Einige überdurchschnittlich positiv bewertete
Assoziationen zu »Nasenpopel«
troubadix schrieb am 29.5. 2000 um 16:06:52 Uhr zu
Bewertung: 2 Punkt(e)
.. wenn man sich beim Vorstellungsgespräch einen besonders stattlichen herausopperiert, kann man schon gewaltigen Eindruck schinden.
Noch besser profilieren kann man sich aber mit einem gut gemeinten, deftigen Furz, bei dem die Arschrosette so richtig flattert und ein wenig darmsaft auslässt.
wuzi schrieb am 13.9. 1999 um 19:56:45 Uhr zu
Bewertung: 1 Punkt(e)
Bakerman hat recht, hat ausserdem für stressgeplagte Personen eine äusserst beruhigende Wirkung. Wird nachweislich schon im zartesten Kindesalter eifrigst geübt.

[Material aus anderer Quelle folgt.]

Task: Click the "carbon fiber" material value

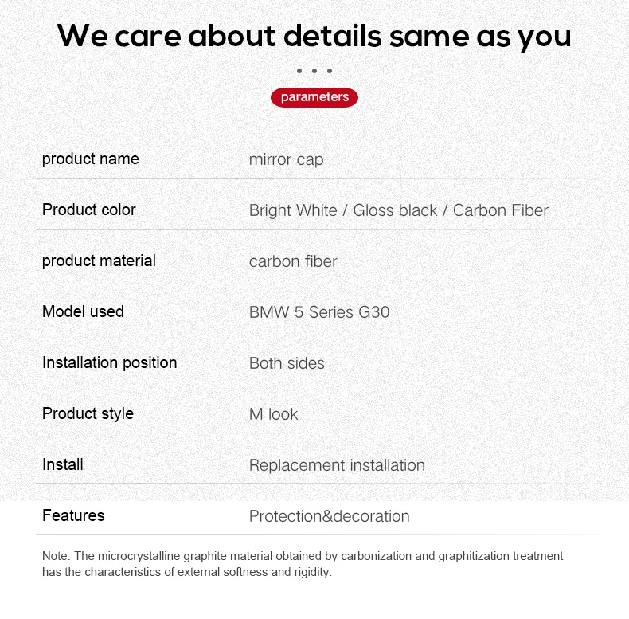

Felix schrieb am 3.12. 2001 um 12:13:32 Uhr zu
Bewertung: 1 Punkt(e)
Ich hatte gestern einen Popel auf der unterlippe. Nach dem Duschen war er irgendwie dahingekommen. Beinahe hätte ich ihn gegessen.

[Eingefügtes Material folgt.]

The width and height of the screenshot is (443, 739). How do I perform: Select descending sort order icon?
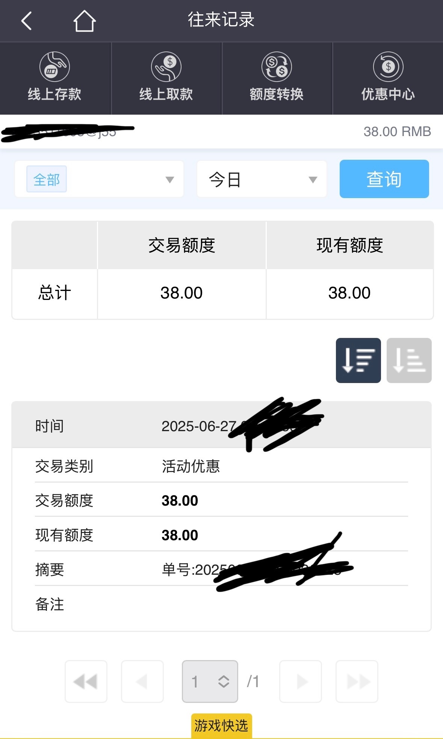358,360
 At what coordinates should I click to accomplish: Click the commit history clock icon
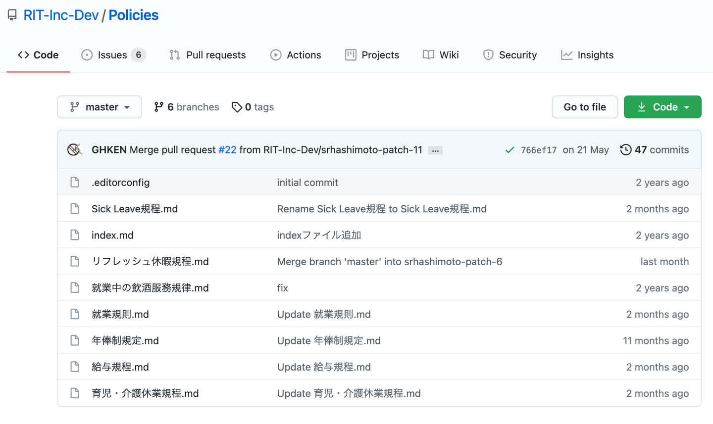pos(626,149)
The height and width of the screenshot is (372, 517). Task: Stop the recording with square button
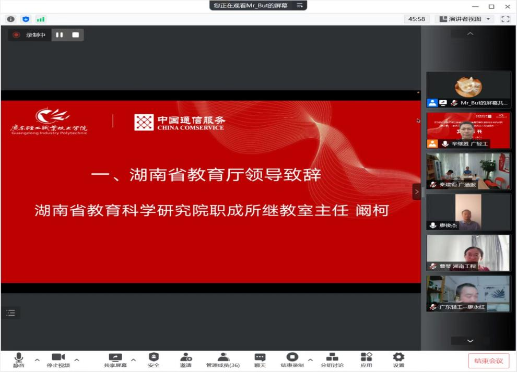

Hase schrieb am 19.2. 2004 um 18:51:49 Uhr zu
Bewertung: 1 Punkt(e)
Der Nasenborkologe sagt: Der Nasenpopel ist eine Ressource die verspeist den gesamten segensreichen Nutzen Ihrer Existenz zu entfalten in der Lage ist.
Esst mehr Borken! Am besten sind die hellgelben, festen, im vorderen Teil der Nase gereiften!